[[ EXERCISE INPUT open ]]

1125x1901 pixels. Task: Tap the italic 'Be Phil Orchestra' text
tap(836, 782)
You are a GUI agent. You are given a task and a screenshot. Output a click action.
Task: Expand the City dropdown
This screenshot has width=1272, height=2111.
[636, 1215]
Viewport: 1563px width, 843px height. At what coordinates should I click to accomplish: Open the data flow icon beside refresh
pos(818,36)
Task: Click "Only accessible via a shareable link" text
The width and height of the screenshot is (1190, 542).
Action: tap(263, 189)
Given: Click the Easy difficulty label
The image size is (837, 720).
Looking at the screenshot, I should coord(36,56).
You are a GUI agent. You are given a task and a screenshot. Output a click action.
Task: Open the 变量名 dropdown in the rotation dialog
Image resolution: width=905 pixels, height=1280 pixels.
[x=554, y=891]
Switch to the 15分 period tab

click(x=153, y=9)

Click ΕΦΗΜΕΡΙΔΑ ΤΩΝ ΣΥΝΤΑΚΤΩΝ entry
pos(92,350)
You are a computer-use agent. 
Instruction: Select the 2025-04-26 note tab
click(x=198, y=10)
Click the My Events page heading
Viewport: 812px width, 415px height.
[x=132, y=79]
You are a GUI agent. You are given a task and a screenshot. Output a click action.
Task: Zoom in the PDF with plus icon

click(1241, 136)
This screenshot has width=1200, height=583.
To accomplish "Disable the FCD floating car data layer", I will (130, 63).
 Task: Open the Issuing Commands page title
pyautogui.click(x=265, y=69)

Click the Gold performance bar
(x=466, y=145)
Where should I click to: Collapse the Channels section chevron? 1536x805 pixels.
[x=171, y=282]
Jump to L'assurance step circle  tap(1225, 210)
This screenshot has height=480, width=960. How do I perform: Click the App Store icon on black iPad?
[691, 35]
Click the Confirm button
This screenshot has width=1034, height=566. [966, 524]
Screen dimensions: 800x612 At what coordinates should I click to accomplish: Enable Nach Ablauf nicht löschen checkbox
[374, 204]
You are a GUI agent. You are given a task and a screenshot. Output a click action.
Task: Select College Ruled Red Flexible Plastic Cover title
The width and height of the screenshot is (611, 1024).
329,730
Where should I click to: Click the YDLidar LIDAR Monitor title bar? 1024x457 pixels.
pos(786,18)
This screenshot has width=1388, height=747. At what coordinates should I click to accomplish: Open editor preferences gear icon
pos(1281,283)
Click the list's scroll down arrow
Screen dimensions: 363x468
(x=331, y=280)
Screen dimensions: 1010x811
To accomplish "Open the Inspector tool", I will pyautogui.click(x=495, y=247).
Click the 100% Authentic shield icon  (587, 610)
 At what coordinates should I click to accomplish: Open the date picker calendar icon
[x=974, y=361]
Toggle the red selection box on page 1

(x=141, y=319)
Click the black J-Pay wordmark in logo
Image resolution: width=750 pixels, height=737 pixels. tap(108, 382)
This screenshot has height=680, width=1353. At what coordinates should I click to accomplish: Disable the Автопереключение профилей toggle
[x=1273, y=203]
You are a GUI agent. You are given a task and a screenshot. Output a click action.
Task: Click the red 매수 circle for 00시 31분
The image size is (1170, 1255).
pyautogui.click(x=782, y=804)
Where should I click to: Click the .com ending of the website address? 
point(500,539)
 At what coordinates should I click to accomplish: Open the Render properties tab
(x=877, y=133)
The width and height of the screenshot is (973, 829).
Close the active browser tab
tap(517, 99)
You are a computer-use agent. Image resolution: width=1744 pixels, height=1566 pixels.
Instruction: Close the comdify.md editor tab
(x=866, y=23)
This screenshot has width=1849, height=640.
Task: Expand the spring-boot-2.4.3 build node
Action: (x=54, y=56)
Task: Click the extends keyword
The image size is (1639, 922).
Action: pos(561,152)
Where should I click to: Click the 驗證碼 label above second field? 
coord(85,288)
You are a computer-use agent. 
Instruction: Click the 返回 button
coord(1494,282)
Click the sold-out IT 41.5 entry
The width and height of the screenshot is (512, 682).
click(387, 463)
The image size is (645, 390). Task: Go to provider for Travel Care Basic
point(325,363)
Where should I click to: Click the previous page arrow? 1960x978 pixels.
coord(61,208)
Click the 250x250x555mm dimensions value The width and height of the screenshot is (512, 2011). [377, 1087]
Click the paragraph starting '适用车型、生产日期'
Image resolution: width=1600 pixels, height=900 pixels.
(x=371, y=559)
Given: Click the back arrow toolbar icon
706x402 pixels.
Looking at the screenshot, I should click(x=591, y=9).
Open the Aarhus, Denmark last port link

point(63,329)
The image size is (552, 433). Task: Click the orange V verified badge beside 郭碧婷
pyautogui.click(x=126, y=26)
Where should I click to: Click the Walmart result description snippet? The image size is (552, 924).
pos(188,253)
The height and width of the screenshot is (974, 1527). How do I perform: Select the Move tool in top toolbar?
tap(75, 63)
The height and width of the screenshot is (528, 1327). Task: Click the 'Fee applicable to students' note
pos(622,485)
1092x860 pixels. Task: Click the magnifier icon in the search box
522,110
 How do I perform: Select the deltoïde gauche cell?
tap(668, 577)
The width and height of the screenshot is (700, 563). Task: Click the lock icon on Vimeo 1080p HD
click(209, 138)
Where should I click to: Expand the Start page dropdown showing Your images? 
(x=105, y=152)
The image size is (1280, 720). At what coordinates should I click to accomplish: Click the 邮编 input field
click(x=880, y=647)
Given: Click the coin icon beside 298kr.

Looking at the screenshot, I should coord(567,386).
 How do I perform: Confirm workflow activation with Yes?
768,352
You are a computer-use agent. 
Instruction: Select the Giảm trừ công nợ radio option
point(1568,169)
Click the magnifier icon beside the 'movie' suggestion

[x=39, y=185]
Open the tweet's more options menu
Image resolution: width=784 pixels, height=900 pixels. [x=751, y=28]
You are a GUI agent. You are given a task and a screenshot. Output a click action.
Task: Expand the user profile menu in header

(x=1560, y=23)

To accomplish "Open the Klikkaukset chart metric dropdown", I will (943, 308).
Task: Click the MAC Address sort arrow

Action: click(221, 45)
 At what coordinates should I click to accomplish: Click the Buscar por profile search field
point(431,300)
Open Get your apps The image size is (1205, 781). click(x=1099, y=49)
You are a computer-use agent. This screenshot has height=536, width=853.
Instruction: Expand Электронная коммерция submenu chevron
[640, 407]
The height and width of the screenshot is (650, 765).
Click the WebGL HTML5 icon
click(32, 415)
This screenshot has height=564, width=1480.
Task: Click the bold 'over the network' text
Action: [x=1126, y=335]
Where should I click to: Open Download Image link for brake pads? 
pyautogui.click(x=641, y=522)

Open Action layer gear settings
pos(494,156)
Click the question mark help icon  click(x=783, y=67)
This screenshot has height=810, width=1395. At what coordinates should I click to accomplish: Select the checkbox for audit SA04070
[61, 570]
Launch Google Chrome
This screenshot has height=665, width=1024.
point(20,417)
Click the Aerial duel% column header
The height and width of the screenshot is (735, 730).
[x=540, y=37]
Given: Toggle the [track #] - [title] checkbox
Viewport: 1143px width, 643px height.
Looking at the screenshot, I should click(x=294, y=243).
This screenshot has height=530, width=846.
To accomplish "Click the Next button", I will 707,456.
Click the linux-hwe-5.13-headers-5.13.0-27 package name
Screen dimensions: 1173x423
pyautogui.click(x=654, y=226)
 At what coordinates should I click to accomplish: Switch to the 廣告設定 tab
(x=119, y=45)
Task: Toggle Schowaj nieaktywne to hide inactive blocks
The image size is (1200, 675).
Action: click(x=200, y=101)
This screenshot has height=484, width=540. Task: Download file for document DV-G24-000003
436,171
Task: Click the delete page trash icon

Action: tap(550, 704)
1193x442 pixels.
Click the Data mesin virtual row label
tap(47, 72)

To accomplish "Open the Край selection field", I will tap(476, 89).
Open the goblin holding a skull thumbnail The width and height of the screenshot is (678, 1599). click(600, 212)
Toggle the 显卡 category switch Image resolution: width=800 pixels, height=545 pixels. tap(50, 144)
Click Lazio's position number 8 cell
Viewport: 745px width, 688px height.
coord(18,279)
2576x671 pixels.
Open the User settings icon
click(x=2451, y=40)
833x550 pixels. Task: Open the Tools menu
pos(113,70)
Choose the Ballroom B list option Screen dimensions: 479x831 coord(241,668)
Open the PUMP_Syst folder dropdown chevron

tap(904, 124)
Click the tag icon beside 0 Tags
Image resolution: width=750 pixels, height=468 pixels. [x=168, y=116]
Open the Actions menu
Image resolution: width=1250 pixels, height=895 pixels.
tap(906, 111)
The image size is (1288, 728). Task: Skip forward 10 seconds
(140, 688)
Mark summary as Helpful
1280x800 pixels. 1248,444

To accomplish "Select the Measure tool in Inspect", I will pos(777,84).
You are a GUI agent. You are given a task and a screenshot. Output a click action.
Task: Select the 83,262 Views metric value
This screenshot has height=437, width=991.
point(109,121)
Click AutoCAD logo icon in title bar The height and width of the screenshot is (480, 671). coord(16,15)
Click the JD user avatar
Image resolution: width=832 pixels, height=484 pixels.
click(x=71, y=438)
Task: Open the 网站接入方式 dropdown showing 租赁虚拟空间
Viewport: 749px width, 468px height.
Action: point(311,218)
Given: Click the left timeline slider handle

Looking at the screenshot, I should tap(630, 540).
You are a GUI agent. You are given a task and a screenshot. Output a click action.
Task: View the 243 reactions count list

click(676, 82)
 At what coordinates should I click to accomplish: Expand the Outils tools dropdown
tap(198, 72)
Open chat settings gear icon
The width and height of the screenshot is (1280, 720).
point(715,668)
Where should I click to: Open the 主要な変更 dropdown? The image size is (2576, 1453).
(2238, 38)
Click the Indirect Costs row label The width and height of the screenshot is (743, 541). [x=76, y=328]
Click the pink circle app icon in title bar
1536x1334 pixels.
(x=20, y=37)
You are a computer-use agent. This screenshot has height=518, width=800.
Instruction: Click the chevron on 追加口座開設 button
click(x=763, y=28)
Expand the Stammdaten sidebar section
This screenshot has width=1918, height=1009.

[[ EXERCISE INPUT closed ]]

TASK:
Identify the lines above that contain the word "metric", then copy them.

ANSWER BOX:
To accomplish "Open the Klikkaukset chart metric dropdown", I will (943, 308).
Task: Select the 83,262 Views metric value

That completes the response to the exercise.